_Task details:_ Whenever a line in the records below contains "Hanzomon", pick it out.

_Stored items:_
☆ ☆ ☆ ☆
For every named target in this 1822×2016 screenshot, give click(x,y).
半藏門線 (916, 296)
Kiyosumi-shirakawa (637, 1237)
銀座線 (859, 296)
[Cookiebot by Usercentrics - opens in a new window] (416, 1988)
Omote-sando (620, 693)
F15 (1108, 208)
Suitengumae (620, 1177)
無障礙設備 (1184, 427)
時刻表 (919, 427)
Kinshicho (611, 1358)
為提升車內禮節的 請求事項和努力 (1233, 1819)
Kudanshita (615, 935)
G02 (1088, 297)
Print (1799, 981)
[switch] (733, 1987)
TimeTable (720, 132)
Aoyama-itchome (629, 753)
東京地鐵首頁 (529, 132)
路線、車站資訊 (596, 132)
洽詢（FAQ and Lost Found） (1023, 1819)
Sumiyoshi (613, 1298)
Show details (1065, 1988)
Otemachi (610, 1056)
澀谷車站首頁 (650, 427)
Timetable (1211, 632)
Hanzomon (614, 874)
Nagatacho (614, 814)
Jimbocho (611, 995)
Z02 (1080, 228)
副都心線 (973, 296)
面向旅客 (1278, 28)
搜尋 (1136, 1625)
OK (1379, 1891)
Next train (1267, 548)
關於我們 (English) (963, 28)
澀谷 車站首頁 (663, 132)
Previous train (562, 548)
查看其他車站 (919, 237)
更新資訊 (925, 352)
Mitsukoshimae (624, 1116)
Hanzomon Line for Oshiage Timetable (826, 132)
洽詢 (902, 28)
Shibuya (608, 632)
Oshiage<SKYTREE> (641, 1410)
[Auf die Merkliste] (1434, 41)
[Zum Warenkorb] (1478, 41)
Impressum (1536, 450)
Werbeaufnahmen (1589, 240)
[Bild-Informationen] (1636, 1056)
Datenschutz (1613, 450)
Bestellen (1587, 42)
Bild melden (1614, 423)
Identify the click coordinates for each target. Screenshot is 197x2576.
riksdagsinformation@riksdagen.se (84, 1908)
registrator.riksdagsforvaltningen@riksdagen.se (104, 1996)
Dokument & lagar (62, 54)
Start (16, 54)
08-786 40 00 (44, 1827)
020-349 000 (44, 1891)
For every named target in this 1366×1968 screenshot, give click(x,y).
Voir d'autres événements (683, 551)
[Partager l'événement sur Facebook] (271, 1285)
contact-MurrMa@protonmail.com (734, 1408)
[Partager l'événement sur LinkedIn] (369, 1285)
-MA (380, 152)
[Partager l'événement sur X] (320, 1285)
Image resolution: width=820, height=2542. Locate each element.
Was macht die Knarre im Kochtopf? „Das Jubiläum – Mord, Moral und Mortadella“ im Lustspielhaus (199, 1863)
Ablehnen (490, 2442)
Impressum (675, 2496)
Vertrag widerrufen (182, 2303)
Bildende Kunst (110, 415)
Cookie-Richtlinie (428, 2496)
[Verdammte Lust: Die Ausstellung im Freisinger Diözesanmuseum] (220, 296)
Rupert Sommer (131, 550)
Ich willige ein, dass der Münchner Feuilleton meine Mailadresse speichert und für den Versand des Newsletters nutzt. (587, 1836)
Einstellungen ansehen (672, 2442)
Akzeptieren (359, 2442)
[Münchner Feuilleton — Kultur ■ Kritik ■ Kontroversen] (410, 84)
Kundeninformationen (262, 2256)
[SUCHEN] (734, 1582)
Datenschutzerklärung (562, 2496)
☆ ☆ ☆ ☆
_Response:_
Hanzomon (614, 874)
Hanzomon Line for Oshiage Timetable (826, 132)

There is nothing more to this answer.